The number of trials is unbounded

There is a hidden inefficiency in this simulation. Notice that the innermost loop in the program is a DO-WHILE loop that simulates tossing a coin sequentially until the number of heads exceeds the number of tails. You might think that this inner loop runs a few dozen times, at most. But that's not true! A participant might get "unlucky" and start out by tossing a large number of tails, it might take hundreds or thousands of tosses before the number of heads exceeds the number of tails! You can use PROC UNIVARIATE to reveal the five largest number of trials in the simulation:

proc univariate data=TossCoins;
   var n;
   ods select ExtremeObs;
run;

The column outlined in red shows the number of coin tosses for the most unlucky participants. These unfortunate coin-flippers tossed their coins many thousands of times until the number of heads exceeded the number of tails. The most unlucky participant tossed his coin 526,919 times! Clearly, this experiment not feasible in real life! See Appendix 2 to learn more about why you should expect arbitrarily large stopping times.

Summary

Propp (2026) proves an interesting mathematical result: You can use a series of coin flips to estimate π. The method involves a mathematical game where you toss a coin until the number of heads exceeds the number of tails. You can estimate π as the average of the ratio "number-of-heads divided by number-of-tosses." Asymptotically, as many people play this game, the estimate converges to π/4, which is the expected value of the distribution of the ratio. Just multiply the average by 4 to estimate π.

However, don't start flipping coins just yet! In practice, this process converges very slowly, and an unlucky coin-flipper might spend hours or days before the sequence of heads and tails shows more heads than tails.

Appendix 1: The variance of the estimate of pi

The main body of this article includes a graph of the running total of the estimate of pi when 1,000 people play the coin-tossing game.
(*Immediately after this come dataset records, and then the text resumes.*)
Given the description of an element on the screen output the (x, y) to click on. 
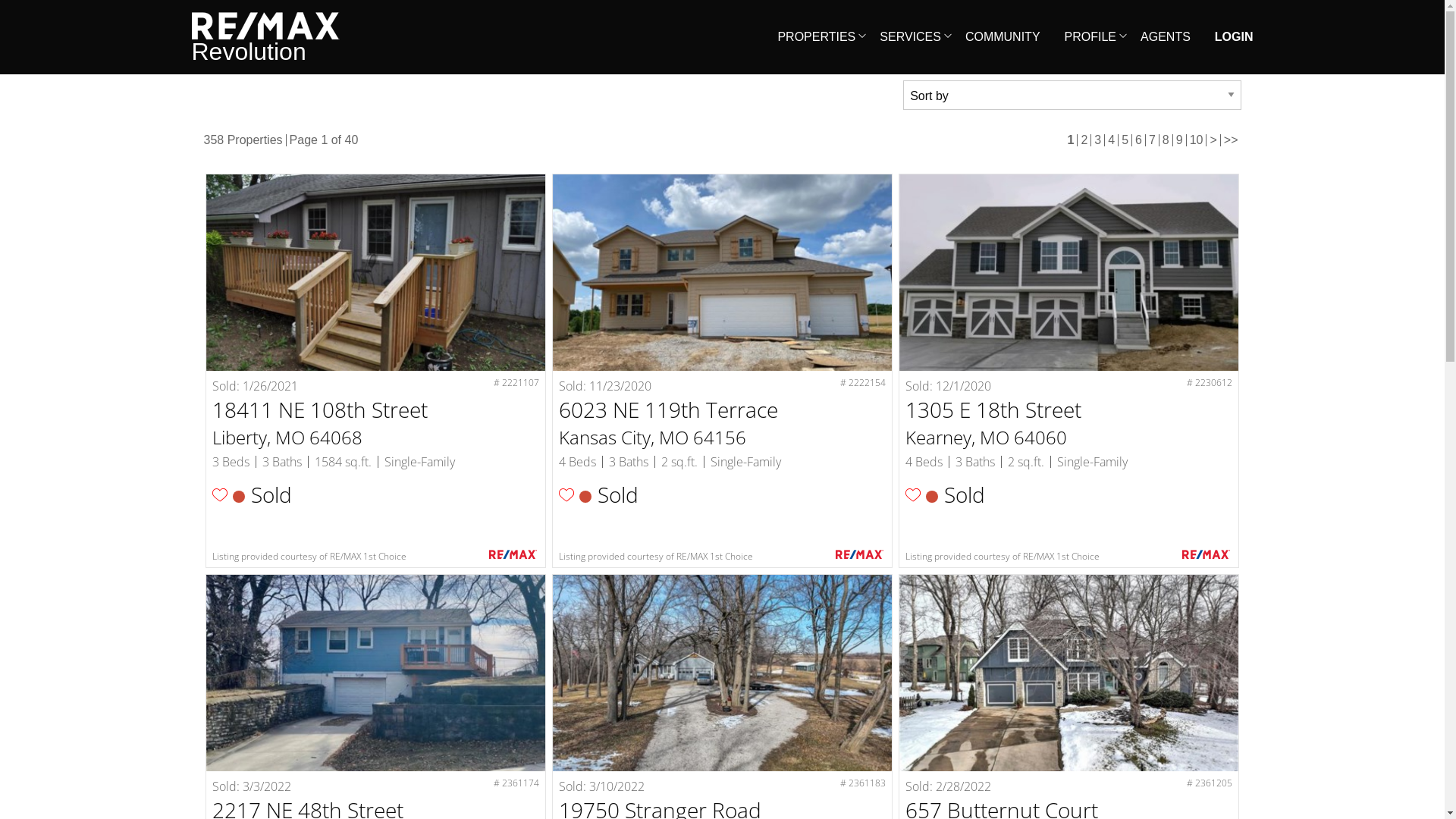
RE/MAX Kansas-Missouri Logo Element type: hover (264, 25)
COMMUNITY Element type: text (1002, 37)
1305 E 18th Street  Element type: hover (1068, 272)
>> Element type: text (1230, 139)
6 Element type: text (1138, 139)
657 Butternut Court  Element type: hover (1068, 672)
8 Element type: text (1165, 139)
PROPERTIES Element type: text (816, 37)
10 Element type: text (1196, 139)
LOGIN Element type: text (1233, 36)
3 Element type: text (1097, 139)
9 Element type: text (1179, 139)
1 Element type: text (1070, 139)
18411 NE 108th Street  Element type: hover (375, 272)
PROFILE Element type: text (1090, 37)
2 Element type: text (1083, 139)
4 Element type: text (1110, 139)
19750 Stranger Road  Element type: hover (721, 672)
6023 NE 119th Terrace  Element type: hover (721, 272)
7 Element type: text (1151, 139)
Revolution Element type: text (264, 37)
AGENTS Element type: text (1165, 37)
2217 NE 48th Street  Element type: hover (375, 672)
> Element type: text (1212, 139)
SERVICES Element type: text (910, 37)
5 Element type: text (1124, 139)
Of course, that is only one possible realization. If you ask these same 1,000 people to repeat the experiment, the result will be different because of random chance. The following graph shows 100 different instances of playing the same game.

The values at the right side of the graph (n=1000) represent the estimates from each game. The average of those estimates is called the Monte Carlo estimate. For these trials, the Monte Carlo estimate of π is 3.1438, which is accurate to two decimal places. An empirical 95% confidence interval for that estimate is [3.090, 3.187].

Appendix 2: The stopping time of a discrete symmetric random walk

The coin-tossing game is a classic example of a one-dimensional symmetric random walk. In a symmetric random walk, we imagine an ant that starts at x=0 on a number line. With probability 1/2, the ant takes a random unit step to the left or right. What is the expected number of steps until the ant reaches x=1?

Random walks are well-studied. It is mathematically certain that the ant will eventually reach x=1, but you can prove that the expected stopping time is infinite. Returning to coin tosses, the game is guaranteed to end, but the number of coin flips before it ends is an unbounded quantity. If enough people play, some unlucky soul will pass out from exhaustion long before he reaches the stopping criterion.